***** Record excerpts *****

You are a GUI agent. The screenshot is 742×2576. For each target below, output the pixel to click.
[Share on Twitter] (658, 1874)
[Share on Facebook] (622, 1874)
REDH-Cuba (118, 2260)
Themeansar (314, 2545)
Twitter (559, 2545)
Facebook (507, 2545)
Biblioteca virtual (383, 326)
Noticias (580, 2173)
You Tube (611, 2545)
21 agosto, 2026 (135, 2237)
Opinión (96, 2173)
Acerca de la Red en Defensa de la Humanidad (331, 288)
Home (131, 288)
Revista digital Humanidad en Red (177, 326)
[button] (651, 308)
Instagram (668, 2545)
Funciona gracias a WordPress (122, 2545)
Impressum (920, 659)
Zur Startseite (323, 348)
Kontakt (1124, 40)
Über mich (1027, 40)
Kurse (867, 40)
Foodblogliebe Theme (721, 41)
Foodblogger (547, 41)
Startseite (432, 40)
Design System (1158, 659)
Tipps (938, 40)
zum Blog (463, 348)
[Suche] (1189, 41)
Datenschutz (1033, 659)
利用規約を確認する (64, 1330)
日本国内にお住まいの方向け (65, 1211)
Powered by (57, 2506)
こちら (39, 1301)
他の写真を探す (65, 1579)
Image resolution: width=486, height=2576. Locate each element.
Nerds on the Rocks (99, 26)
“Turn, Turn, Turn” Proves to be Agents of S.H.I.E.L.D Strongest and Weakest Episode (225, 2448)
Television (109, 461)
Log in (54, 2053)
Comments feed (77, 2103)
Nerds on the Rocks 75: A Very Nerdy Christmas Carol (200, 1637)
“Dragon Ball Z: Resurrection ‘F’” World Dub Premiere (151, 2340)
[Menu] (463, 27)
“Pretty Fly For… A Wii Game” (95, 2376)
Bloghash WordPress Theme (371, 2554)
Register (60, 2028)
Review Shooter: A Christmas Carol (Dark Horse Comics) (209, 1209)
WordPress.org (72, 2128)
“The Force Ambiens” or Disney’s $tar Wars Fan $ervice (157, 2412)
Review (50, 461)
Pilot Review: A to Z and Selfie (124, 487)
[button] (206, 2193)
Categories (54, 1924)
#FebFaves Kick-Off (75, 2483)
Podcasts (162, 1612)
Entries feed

*****

### Required action
Would you repeat each of the records above exactly?

### Exercise solution
You are a GUI agent. The screenshot is 742×2576. For each target below, output the pixel to click.
[Share on Twitter] (658, 1874)
[Share on Facebook] (622, 1874)
REDH-Cuba (118, 2260)
Themeansar (314, 2545)
Twitter (559, 2545)
Facebook (507, 2545)
Biblioteca virtual (383, 326)
Noticias (580, 2173)
You Tube (611, 2545)
21 agosto, 2026 (135, 2237)
Opinión (96, 2173)
Acerca de la Red en Defensa de la Humanidad (331, 288)
Home (131, 288)
Revista digital Humanidad en Red (177, 326)
[button] (651, 308)
Instagram (668, 2545)
Funciona gracias a WordPress (122, 2545)
Impressum (920, 659)
Zur Startseite (323, 348)
Kontakt (1124, 40)
Über mich (1027, 40)
Kurse (867, 40)
Foodblogliebe Theme (721, 41)
Foodblogger (547, 41)
Startseite (432, 40)
Design System (1158, 659)
Tipps (938, 40)
zum Blog (463, 348)
[Suche] (1189, 41)
Datenschutz (1033, 659)
利用規約を確認する (64, 1330)
日本国内にお住まいの方向け (65, 1211)
Powered by (57, 2506)
こちら (39, 1301)
他の写真を探す (65, 1579)
Image resolution: width=486, height=2576. Locate each element.
Nerds on the Rocks (99, 26)
“Turn, Turn, Turn” Proves to be Agents of S.H.I.E.L.D Strongest and Weakest Episode (225, 2448)
Television (109, 461)
Log in (54, 2053)
Comments feed (77, 2103)
Nerds on the Rocks 75: A Very Nerdy Christmas Carol (200, 1637)
“Dragon Ball Z: Resurrection ‘F’” World Dub Premiere (151, 2340)
[Menu] (463, 27)
“Pretty Fly For… A Wii Game” (95, 2376)
Bloghash WordPress Theme (371, 2554)
Register (60, 2028)
Review Shooter: A Christmas Carol (Dark Horse Comics) (209, 1209)
WordPress.org (72, 2128)
“The Force Ambiens” or Disney’s $tar Wars Fan $ervice (157, 2412)
Review (50, 461)
Pilot Review: A to Z and Selfie (124, 487)
[button] (206, 2193)
Categories (54, 1924)
#FebFaves Kick-Off (75, 2483)
Podcasts (162, 1612)
Entries feed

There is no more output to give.